The FEHBlog had a routine doctor’s visit yesterday. His doctor, an internist, railed against the fact that Medicare Part B has not given internists a raise in 12 years. Point taken. His comment illustrates the fact the Medicare’s low reimbursement rates force doctors to jack up prices to me and other patients under age 65.  He also complained about the lack of interoperability of electronic medical records systems. He explained that unrelated EMRs currently rely on faxes to communicate between providers, 1980s style. That’s sad. The federal government has spent almost $30 billion on these systems. You can’t solve a problem by throwing money at it. The FEHBlog hopes that the private sector can resolve this very serious lack of interoperability problem without a new law.

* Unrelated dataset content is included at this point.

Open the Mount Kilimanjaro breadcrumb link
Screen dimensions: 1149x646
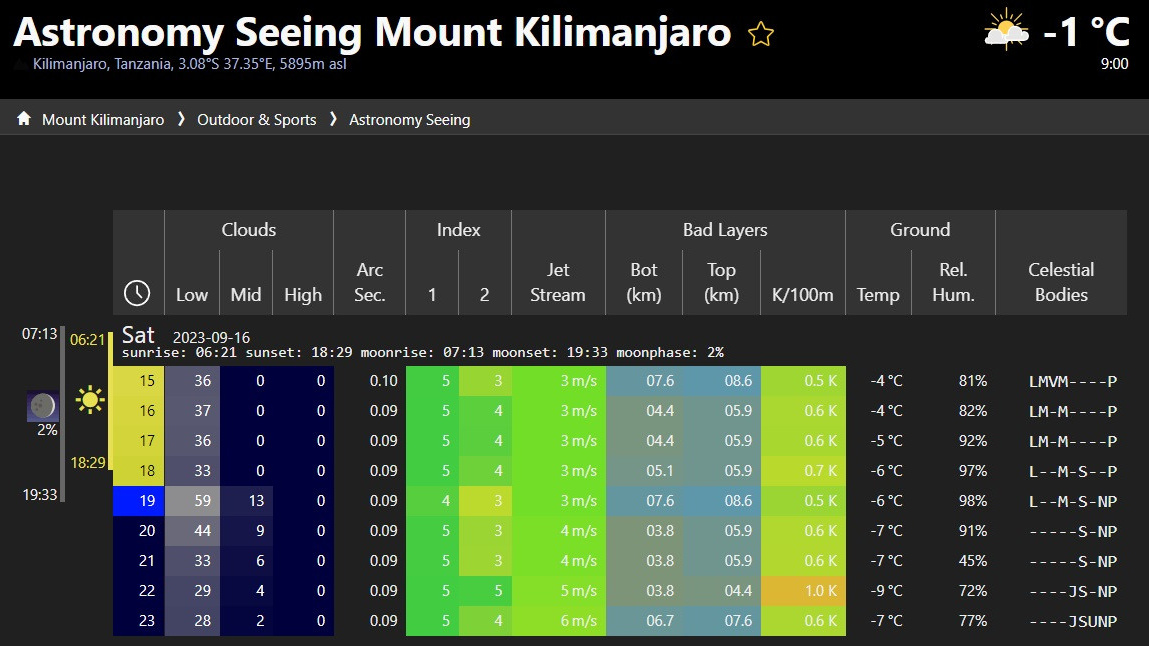click(103, 120)
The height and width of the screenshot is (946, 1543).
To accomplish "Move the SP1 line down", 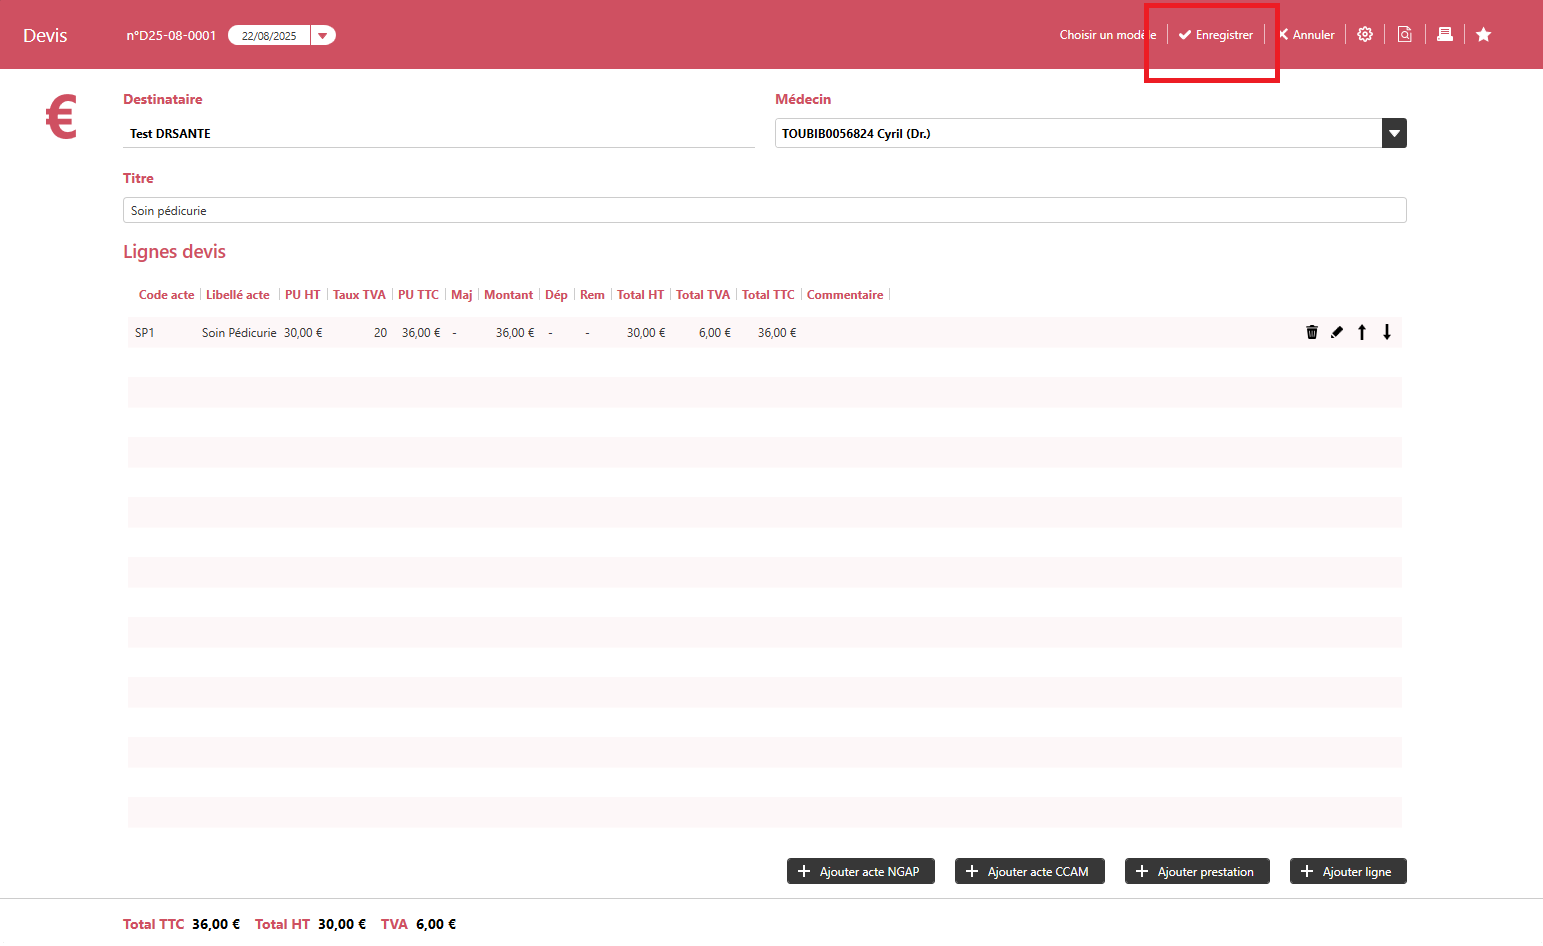I will [x=1387, y=332].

The Hill reports on a biosimilars conference held on Capitol Hill yesterday.  The FEHBlog got a kick out of this exchange:

Though healthcare professionals are hailing biosimilars for their potential to cut patient costs, the head of the National Association of Medicaid Directors raised concerns about whether the nation’s biggest healthcare provider will be able to afford the biological copycat drug.
Medicaid as a payer is not equipped to pay the types of prices we’re seeing out there,” Matt Salo said. “Not just with the drugs to treat hepatitis C or cystic fibrosis, I’m talking about what’s in the pipeline.”
But Lori Reilly, executive vice president for policy and research at Pharmaceutical Research and Manufacturers of America (PhRMA), said the notion that Medicaid prescription drug costs break the budget is misleading.
“Medicaid gets the best price in the market minus a 23 percent statutory discount and in most cases a supplemental rebate on top of that,” she said. 

If Medicaid is complaining out the prices, the root cause is that the prices are just too dam* high.

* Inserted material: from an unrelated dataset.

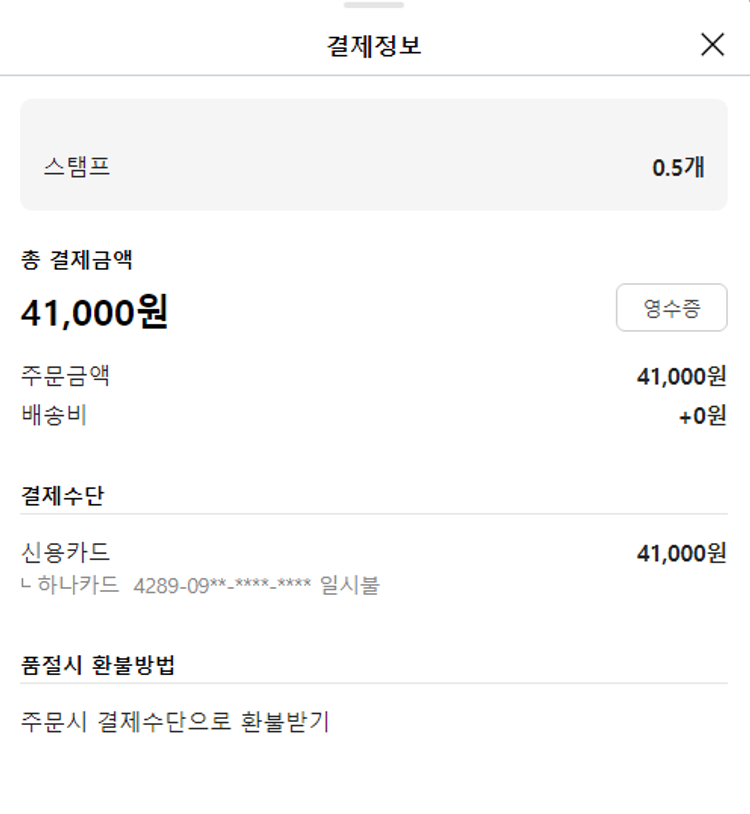
Task: Select the 주문금액 label
Action: (x=66, y=376)
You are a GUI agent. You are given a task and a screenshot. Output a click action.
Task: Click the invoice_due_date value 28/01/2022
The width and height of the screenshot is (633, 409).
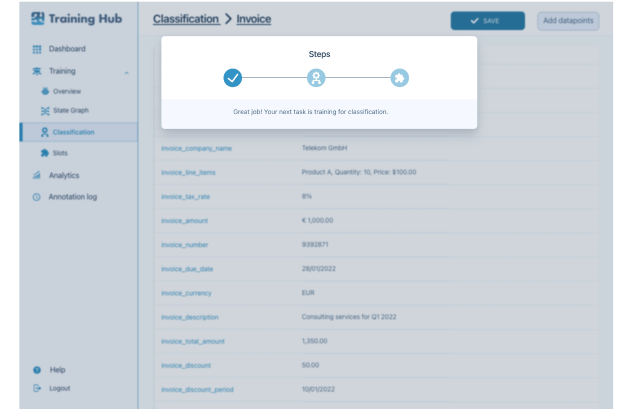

But it’s Friday so let’s end on a bit of good news. The New Hampshire Business Review reports on a new plan called ElevateHealth that was formed by two large health care providers and an insurer. The Review interviewed ElevateHealth’s CEO

Q. What makes ElevateHealth different?
A. ElevateHealth is a joint venture between two hospital systems and a payer. It’s sort of the first in the country to have a model like this. By sharing data, by integrating and having each entity doing what they are best at, instead of often duplicating efforts, there is an opportunity to reduce costs and improve care.
A lot of health care is struggling because of misaligned incentives, and that is one thing we address immediately by jointly owning ElevateHealth.
Q. How does that address it?
A. Typically in health care, the incentives are for a provider to do a lot of tests, to really increase their revenues through volume. The goal of a payer is to try to reduce their rate of patients. We are trying to address that volume incentive by having the providers be joint owners.

This is not the only such consortium, The number is bound to grow.